**Written instruction 1**
Rewrite the portion of the 2006 Multishow Awards text starting with "- Date: 16 May" and going on through "hosted the ceremony.", substituting "Municipal Theater" for every occurrence of "Theatro Municipal".

**Passage provided**
- Date: 16 May 2006
- Location: Theatro Municipal Rio de Janeiro, Rio de Janeiro, Brazil
- Hosted by: Fernanda Torres
- Website: gshow.globo.com/multishow/premio-multishow

Television/radio coverage
- Network: Multishow

= 2006 Multishow Brazilian Music Awards =

13th edition of the Multishow Brazilian Music Awards held in 2006

The 2006 Multishow Brazilian Music Awards (Prêmio Multishow de Música Brasileira 2006) (or simply 2006 Multishow Awards) (Portuguese: Prêmio Multishow 2006) was held on 16 May 2006, at the Theatro Municipal in Rio de Janeiro, Brazil. Actress Fernanda Torres hosted the ceremony.

==Winners and nominees==
Nominees for each award are listed below; winners are listed first and highlighted in boldface.

**Written instruction 2**
Put the lines of the listing below into a Markdown table with the columns Row and Line, starting with the line with "Image resolution: width=952" and going on through the line with "center [470, 640].". Skip blank lines and leave the pictures out.

**Extracted information**
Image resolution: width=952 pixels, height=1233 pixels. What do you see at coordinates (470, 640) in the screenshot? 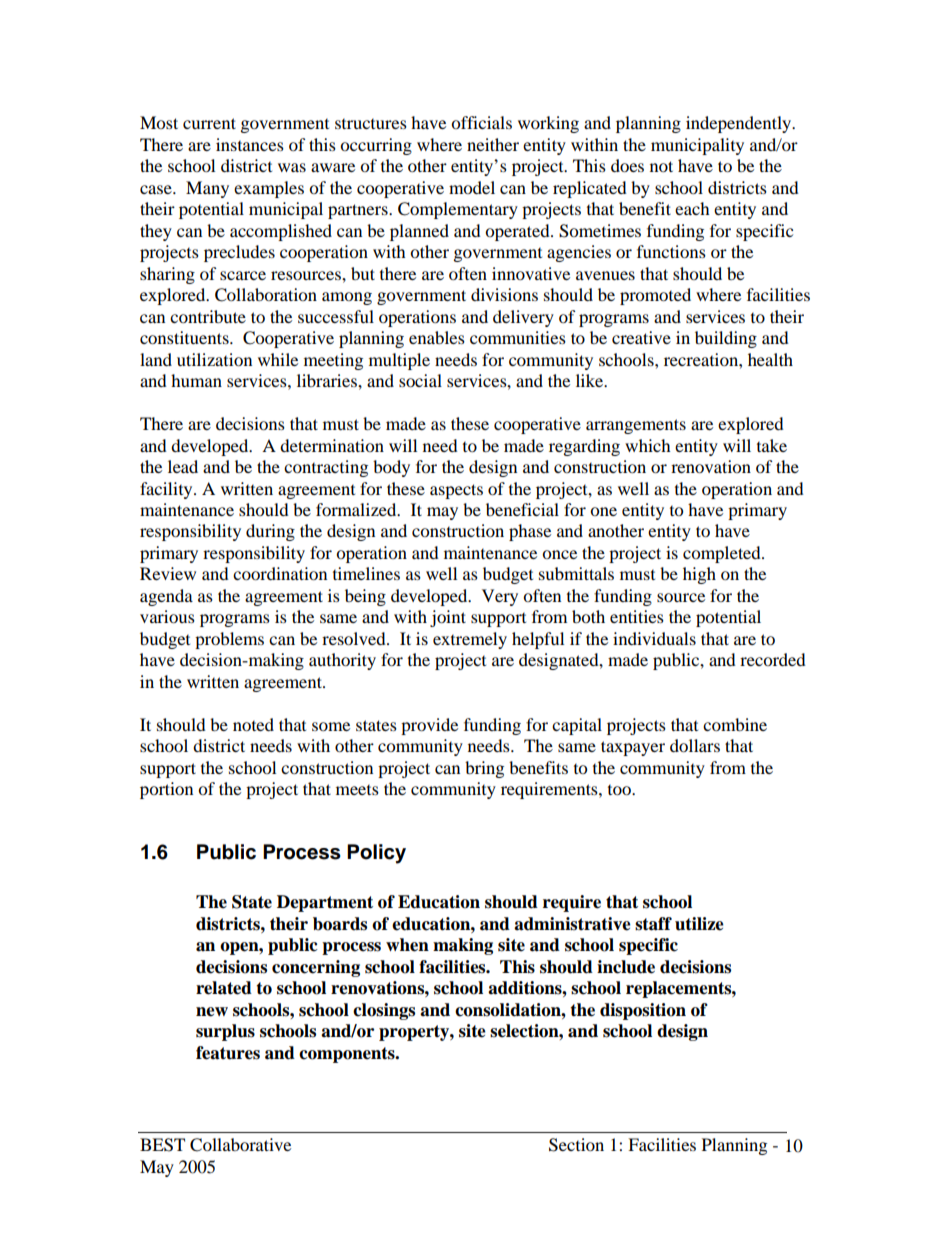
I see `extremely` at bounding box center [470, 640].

==

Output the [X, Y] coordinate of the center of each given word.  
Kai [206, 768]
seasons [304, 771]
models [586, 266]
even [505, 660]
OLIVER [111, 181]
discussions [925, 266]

**Problem solution 1**
- Date: 16 May 2006
- Location: Municipal Theater Rio de Janeiro, Rio de Janeiro, Brazil
- Hosted by: Fernanda Torres
- Website: gshow.globo.com/multishow/premio-multishow

Television/radio coverage
- Network: Multishow

= 2006 Multishow Brazilian Music Awards =

13th edition of the Multishow Brazilian Music Awards held in 2006

The 2006 Multishow Brazilian Music Awards (Prêmio Multishow de Música Brasileira 2006) (or simply 2006 Multishow Awards) (Portuguese: Prêmio Multishow 2006) was held on 16 May 2006, at the Municipal Theater in Rio de Janeiro, Brazil. Actress Fernanda Torres hosted the ceremony.

**Problem solution 2**
| Row | Line |
|---|---|
| 1 | Image resolution: width=952 pixels, height=1233 pixels. What do you see at coordinates (470, 640) in the screenshot?  |
| 2 | I see `extremely` at bounding box center [470, 640]. |